## Items from a data source
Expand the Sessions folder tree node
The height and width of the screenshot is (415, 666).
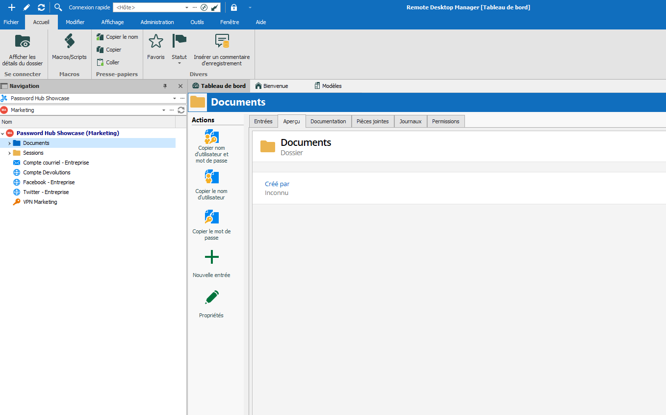pos(9,153)
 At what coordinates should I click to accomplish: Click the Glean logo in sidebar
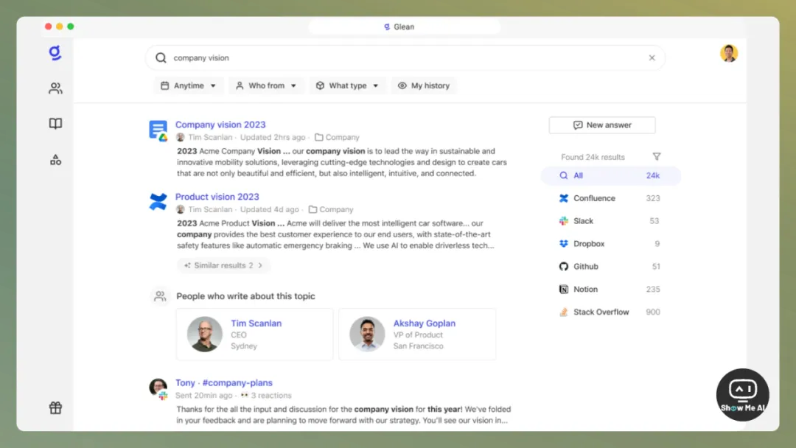55,53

## Aim of the task
Please write out all the data again word for word, but not the pictures.

## Expected output
Expand the Sessions folder tree node
The height and width of the screenshot is (415, 666).
pos(9,153)
 At what coordinates should I click to accomplish: Click the Glean logo in sidebar
55,53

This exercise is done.